Suzhou is lovely. It’s so clean and calm. Chai Shaohua, principal at the drama school, tells me that Suzhou is a city of 10.4 million people, sprawled out over 800 square miles. There is only a tiny handful of skyscrapers. The rest of the city barely climbs above four stories, nestled in among wide avenues and picturesque canals, with steps leading up to the banksides as if they are still used for transporting goods and people. The Grand Canal itself, or at least a trunk channel that feeds into it, still slices through the middle of the old town as wide as the Thames at Westminster, with a chunk of the old city wall still flanking it, the waters as calm as a lake, unless the wind whips them up into little ripples.
Today we are in the Kunqu living museum, a 19th century town-house built around several courtyards, which was converted into a theatre and drama school in 1927. Kunqu, the local opera tradition, has recently been decreed to be an Intangible Heritage of Humanity by UNESCO, and the place seems suitably posh. It is across the road from a shiny new Chinese opera theatre, but the museum itself has at its heart a proper open-air theatre. Or rather, a courtyard around a central pond, where one side the stage, another is the seats, with little pathways through the bamboo in between, a pavilion to one side for the orchestra, and another on the other side for those all-important balcony scenes and lovers’ trysts.
A trio of mynah birds sitting in courtyard cages have been suitably trained by the occupants.
“Hello,” says one of them as I walk in.
“Hello,” says another. “We welcome your august approach.”
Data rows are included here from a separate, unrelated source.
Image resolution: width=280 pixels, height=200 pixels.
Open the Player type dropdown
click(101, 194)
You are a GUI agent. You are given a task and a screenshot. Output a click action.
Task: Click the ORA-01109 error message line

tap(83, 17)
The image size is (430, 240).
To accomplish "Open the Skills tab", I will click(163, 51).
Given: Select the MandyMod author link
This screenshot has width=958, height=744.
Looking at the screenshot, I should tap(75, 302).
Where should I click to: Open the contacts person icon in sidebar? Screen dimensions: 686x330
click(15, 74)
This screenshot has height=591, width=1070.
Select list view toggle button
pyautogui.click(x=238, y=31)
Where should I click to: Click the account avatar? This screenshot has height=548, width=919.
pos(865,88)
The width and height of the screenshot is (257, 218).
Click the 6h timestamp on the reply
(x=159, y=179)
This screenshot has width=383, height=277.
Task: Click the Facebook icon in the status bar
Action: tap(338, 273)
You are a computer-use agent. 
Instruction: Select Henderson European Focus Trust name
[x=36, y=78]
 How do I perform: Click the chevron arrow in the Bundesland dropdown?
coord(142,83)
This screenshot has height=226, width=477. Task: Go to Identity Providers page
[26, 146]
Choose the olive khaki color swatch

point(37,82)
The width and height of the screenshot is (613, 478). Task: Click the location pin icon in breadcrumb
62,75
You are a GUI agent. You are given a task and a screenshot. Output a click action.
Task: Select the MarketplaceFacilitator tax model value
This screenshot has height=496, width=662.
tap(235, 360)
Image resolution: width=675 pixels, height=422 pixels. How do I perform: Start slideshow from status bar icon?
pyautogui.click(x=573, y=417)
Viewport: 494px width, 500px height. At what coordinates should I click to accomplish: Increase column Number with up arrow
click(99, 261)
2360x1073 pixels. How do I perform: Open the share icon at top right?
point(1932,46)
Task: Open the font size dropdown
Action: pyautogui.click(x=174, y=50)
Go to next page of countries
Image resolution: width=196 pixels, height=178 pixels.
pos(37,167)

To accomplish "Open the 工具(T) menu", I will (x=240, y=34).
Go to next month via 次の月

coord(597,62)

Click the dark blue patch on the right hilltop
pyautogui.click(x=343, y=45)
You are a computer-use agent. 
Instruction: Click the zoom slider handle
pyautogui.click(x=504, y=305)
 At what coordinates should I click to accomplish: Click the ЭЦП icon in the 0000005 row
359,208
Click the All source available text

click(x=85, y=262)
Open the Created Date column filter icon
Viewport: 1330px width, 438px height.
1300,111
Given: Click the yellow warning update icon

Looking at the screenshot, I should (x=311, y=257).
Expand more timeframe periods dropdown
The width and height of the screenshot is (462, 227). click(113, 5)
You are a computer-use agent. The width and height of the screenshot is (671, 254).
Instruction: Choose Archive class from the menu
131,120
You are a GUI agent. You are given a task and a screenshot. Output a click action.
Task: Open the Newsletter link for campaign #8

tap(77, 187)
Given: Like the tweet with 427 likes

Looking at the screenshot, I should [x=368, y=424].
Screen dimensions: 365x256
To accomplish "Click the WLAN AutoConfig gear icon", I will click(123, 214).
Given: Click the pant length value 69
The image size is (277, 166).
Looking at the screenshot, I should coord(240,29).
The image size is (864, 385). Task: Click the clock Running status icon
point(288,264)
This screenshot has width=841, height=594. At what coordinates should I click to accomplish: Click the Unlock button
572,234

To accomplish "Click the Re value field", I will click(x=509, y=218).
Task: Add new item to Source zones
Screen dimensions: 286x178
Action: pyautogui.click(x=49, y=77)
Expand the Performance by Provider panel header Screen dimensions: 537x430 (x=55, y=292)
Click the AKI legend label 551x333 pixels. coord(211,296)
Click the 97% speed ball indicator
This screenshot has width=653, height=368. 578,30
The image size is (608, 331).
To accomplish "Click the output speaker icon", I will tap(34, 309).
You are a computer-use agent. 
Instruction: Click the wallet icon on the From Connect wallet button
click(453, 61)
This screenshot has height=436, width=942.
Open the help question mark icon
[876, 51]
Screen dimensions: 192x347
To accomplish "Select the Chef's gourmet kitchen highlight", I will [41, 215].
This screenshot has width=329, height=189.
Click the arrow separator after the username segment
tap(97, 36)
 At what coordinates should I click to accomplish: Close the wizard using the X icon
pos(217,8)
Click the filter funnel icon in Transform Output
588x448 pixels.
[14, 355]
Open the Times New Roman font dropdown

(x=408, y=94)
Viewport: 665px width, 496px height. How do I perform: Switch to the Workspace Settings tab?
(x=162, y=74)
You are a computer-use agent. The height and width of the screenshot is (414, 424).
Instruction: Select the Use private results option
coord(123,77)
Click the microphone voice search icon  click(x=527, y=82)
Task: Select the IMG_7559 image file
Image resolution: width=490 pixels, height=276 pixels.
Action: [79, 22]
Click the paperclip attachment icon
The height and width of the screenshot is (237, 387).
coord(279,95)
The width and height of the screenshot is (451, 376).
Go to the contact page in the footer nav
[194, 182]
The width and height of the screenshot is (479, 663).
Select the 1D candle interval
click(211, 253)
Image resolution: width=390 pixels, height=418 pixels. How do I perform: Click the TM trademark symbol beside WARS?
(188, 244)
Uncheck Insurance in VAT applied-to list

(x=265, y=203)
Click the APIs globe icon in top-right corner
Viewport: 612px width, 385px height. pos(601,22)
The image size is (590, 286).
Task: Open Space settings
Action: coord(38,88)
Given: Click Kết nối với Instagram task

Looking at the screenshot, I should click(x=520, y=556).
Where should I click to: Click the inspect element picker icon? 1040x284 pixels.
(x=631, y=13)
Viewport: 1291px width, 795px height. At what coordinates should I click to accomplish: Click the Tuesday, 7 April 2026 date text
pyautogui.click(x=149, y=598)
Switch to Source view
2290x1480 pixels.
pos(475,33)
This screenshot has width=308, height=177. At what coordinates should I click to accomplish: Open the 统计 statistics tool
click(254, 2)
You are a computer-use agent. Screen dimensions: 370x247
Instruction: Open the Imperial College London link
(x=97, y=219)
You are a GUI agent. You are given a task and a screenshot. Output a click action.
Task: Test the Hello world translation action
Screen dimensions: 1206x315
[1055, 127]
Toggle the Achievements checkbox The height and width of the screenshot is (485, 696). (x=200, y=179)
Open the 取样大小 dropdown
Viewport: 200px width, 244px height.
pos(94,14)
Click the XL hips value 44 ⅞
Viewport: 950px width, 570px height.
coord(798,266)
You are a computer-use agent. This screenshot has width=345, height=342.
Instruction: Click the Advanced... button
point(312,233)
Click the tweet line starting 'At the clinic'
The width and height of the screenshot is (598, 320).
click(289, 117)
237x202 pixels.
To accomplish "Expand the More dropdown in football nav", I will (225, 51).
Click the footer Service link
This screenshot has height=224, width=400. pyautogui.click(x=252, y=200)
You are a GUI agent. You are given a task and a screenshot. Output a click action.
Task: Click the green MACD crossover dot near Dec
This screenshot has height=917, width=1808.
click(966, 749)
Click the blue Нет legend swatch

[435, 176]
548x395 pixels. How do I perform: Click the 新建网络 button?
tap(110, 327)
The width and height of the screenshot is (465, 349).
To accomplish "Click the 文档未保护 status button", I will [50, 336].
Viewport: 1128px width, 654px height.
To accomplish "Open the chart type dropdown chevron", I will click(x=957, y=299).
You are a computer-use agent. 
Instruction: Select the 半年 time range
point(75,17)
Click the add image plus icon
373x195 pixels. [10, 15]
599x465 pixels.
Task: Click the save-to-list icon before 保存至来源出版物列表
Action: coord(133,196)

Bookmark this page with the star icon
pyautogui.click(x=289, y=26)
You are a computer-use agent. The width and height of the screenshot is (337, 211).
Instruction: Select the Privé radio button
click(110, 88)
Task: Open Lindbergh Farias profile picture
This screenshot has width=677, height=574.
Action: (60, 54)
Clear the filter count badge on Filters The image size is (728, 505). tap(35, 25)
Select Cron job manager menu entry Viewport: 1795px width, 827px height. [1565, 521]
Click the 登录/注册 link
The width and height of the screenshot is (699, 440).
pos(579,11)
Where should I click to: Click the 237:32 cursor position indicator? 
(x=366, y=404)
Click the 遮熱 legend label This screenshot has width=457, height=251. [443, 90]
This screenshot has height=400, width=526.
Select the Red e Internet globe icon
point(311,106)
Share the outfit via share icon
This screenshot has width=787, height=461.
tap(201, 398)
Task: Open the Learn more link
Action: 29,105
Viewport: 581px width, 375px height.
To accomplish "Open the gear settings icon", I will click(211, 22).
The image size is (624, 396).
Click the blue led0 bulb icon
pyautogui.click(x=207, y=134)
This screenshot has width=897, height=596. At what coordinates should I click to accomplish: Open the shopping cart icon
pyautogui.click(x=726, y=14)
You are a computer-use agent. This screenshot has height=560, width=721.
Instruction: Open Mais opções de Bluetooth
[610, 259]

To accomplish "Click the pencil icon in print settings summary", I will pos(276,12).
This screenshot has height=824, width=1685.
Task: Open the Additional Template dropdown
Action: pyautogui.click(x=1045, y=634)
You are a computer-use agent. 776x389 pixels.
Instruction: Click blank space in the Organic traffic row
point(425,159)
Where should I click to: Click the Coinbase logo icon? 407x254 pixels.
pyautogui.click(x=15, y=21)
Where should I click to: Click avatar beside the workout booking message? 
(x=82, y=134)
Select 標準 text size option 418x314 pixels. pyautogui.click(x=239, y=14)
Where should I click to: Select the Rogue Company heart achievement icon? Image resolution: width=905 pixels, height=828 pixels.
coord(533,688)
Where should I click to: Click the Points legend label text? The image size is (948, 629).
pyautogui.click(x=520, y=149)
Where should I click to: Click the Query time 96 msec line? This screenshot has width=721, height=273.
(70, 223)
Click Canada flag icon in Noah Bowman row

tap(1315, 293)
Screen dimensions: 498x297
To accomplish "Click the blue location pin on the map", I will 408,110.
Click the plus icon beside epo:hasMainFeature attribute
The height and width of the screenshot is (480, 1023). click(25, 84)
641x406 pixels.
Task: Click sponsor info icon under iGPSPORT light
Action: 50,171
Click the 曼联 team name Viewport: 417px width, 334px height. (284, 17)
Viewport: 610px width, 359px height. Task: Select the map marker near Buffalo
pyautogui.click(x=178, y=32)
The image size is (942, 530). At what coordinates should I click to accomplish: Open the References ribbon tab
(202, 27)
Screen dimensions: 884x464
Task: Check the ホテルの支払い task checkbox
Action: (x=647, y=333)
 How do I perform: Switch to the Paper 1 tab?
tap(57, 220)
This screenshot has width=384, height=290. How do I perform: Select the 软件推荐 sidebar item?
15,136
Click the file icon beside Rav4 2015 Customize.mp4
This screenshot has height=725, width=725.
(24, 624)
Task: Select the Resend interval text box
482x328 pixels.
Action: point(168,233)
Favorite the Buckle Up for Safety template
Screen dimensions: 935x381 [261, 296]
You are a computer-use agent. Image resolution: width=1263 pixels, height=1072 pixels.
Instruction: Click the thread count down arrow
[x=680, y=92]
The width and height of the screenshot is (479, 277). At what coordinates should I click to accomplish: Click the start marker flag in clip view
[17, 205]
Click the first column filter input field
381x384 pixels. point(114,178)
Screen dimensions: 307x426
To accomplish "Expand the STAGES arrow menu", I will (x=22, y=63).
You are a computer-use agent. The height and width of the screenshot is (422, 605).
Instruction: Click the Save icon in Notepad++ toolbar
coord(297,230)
Our director loves interviewing actors. They understand the nature of rehearsals and faffery with the lights and sound. They can stop mid-sentence, hold a thought for two minutes, and then continue as if nothing has happened. They can rewind and fast-forward their speeches and blocking. And they understand that even if I have got something right, the crew needs to show me getting it wrong again in close-up. The theatre is also an understandably soundproof location, so we can rattle through our set-ups without having to wait for passing moped, fireworks or troupes of schoolchildren.
Fang Jianguo is waiting for me in one of the ante-chambers, a room which used to be a scholar’s study. He is clad all in black, in expensive leather shoes and a fitted shirt. He looks like a proper thesp, because he is one.

“I’m going to teach you how to walk like a man,” he tells me. “You’ve been getting it wrong all your life. Your head needs to be up, UP like this. Your eyes must remain level at all times. Lead your head with your eyes, never move your head before focussing. And when you walk, you must walk like this, raising your left foot first, up to a forty-five degree angle, your foot turned to the left. Hold it, then place it firmly down, like this. Then switch your arms, bring your right foot to rest at right angles to it. Then raise your right leg to a forty-five degree angle, turning the foot outwards once more, hold it… then…”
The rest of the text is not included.